What to produce -> Using the records below, transcribe word for word the stretch from the line that contains "Vinos (624, 740)" through the line that contains "Muebles de cocina (629, 834)", both end lines included, and nothing else.

════

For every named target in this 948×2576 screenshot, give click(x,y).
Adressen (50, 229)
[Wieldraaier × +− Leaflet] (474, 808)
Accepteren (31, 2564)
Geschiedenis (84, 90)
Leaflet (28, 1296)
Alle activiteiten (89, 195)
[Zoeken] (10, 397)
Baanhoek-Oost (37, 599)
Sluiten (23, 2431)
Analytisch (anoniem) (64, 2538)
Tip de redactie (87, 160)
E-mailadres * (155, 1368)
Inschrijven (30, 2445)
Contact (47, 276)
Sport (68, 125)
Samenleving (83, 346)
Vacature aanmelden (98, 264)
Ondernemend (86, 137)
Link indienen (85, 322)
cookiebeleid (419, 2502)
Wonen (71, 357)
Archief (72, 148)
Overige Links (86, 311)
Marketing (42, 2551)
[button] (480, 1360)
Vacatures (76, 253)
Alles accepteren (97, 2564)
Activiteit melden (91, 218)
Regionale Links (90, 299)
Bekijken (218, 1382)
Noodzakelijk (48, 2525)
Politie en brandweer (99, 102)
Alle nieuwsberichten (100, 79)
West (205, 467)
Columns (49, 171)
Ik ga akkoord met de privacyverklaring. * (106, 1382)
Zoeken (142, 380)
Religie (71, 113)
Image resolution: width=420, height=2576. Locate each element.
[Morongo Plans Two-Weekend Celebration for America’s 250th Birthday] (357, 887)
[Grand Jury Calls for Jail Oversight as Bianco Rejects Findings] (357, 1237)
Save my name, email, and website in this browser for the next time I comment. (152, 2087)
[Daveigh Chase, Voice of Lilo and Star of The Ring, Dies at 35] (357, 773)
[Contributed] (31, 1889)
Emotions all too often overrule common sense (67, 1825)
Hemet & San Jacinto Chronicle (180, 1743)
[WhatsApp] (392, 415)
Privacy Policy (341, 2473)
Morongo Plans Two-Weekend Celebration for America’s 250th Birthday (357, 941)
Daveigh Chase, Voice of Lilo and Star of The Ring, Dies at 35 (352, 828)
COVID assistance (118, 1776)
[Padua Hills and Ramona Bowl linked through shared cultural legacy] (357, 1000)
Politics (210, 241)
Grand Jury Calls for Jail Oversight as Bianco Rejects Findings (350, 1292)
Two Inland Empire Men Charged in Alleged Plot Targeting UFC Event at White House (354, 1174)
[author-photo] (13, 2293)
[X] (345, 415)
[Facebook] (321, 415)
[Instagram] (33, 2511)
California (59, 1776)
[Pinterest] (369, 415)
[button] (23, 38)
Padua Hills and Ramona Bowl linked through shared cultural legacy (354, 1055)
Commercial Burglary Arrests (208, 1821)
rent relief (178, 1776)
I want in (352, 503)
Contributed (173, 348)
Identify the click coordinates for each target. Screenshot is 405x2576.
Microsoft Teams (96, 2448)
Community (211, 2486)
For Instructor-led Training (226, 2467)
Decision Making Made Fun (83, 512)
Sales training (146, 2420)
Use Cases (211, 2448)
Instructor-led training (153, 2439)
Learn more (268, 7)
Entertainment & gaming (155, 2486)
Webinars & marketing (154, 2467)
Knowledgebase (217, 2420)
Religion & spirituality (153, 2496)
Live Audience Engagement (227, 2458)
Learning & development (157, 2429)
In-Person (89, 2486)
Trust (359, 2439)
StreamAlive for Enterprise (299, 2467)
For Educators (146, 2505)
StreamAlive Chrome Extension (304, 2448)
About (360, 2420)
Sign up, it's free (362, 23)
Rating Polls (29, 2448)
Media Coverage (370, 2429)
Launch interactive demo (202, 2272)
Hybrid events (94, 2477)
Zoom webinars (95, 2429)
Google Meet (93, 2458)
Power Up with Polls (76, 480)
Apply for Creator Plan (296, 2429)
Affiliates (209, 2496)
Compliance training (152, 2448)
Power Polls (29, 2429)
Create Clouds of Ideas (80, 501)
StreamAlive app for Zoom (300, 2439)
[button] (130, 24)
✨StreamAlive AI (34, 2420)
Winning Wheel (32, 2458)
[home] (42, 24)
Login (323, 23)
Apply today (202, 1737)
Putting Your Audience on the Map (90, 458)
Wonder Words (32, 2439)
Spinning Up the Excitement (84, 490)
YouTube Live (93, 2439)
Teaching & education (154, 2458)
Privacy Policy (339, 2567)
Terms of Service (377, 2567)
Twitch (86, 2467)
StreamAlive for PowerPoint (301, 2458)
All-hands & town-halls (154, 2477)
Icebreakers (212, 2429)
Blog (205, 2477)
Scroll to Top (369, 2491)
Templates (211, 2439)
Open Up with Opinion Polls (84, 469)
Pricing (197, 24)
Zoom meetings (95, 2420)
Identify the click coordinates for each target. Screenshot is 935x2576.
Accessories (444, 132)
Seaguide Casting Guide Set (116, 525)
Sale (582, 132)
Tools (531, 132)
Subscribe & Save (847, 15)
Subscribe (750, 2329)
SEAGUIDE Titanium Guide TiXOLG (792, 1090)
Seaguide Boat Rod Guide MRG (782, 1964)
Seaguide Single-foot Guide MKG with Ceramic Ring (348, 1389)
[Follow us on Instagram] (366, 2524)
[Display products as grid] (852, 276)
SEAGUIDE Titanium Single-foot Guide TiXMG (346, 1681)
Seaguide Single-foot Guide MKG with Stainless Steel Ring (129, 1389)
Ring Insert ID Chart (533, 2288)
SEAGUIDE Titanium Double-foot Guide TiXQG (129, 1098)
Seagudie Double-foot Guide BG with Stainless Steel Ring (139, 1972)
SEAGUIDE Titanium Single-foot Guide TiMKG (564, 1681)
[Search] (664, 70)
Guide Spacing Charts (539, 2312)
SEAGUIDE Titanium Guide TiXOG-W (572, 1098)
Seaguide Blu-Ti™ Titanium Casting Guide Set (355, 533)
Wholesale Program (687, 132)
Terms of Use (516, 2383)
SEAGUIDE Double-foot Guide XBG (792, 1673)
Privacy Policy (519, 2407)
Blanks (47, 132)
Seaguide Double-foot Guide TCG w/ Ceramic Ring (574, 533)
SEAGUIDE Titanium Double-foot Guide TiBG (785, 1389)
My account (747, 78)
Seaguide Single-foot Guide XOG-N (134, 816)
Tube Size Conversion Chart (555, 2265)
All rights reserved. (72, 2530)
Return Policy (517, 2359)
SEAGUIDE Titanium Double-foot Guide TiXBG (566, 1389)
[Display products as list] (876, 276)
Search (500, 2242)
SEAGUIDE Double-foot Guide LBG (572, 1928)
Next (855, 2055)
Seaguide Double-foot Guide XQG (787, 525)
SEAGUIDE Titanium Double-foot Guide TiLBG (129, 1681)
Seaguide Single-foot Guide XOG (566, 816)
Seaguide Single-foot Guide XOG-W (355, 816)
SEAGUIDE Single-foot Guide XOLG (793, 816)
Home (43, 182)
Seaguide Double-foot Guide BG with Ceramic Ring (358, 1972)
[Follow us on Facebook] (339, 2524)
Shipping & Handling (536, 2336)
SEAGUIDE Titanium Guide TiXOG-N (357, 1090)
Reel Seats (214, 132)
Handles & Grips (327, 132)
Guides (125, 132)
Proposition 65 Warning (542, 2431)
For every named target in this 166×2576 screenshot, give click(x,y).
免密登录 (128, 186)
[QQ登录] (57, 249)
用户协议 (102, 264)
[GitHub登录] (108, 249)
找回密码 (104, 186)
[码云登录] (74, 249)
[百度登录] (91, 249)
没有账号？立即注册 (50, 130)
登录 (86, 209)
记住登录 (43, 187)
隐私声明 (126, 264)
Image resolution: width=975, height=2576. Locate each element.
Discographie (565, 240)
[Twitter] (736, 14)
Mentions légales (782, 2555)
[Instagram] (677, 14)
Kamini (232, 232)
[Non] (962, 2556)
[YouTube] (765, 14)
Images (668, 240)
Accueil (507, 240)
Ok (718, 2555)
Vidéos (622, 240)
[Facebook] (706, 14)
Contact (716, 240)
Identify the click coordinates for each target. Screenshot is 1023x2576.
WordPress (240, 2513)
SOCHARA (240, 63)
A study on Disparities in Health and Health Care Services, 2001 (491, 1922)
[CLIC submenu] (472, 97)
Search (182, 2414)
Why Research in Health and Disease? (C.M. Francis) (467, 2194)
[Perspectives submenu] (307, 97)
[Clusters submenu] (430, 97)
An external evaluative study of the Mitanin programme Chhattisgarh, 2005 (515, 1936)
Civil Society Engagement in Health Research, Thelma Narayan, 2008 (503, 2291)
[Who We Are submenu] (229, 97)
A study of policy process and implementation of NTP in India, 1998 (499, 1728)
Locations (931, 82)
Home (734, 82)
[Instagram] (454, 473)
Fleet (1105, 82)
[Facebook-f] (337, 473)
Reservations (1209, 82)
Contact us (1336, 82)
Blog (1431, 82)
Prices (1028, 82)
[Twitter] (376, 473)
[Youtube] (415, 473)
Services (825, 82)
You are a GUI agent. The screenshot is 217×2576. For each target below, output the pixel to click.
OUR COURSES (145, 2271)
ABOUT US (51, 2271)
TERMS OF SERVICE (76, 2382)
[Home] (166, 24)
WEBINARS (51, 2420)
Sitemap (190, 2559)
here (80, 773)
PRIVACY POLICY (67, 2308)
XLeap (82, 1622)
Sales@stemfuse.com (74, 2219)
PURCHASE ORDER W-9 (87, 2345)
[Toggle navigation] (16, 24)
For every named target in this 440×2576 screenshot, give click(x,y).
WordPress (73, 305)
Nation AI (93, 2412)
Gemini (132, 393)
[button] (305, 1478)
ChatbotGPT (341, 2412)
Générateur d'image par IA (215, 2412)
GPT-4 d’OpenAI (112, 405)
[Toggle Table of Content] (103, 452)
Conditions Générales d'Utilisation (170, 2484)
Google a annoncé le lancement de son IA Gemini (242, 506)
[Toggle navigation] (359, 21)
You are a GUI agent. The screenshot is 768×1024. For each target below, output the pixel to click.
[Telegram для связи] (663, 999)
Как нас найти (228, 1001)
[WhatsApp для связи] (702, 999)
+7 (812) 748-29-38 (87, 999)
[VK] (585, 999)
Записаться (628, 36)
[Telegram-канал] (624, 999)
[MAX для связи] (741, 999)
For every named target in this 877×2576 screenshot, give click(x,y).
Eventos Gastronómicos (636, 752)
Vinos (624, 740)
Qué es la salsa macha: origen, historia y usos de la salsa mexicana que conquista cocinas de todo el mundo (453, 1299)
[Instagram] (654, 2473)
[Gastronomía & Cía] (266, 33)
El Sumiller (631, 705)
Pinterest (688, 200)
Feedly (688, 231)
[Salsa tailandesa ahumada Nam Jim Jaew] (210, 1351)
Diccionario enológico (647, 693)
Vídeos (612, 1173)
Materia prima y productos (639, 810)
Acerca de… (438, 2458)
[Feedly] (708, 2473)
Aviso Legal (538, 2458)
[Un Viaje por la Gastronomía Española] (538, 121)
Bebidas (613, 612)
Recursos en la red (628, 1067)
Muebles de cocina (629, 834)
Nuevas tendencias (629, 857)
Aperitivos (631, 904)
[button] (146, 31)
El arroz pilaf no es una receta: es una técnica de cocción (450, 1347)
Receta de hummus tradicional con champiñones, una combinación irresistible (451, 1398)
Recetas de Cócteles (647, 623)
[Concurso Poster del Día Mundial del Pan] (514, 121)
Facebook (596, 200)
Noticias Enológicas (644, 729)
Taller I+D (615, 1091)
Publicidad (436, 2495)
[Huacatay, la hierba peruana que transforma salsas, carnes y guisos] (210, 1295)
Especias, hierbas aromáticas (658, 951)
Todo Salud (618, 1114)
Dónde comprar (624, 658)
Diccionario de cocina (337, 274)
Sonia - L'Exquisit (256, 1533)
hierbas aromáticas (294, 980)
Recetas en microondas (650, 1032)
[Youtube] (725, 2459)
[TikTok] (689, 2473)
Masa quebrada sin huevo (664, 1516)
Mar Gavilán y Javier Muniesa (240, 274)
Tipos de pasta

════

Written response ->
Vinos (624, 740)
Qué es la salsa macha: origen, historia y usos de la salsa mexicana que conquista cocinas de todo el mundo (453, 1299)
[Instagram] (654, 2473)
[Gastronomía & Cía] (266, 33)
El Sumiller (631, 705)
Pinterest (688, 200)
Feedly (688, 231)
[Salsa tailandesa ahumada Nam Jim Jaew] (210, 1351)
Diccionario enológico (647, 693)
Vídeos (612, 1173)
Materia prima y productos (639, 810)
Acerca de… (438, 2458)
[Feedly] (708, 2473)
Aviso Legal (538, 2458)
[Un Viaje por la Gastronomía Española] (538, 121)
Bebidas (613, 612)
Recursos en la red (628, 1067)
Muebles de cocina (629, 834)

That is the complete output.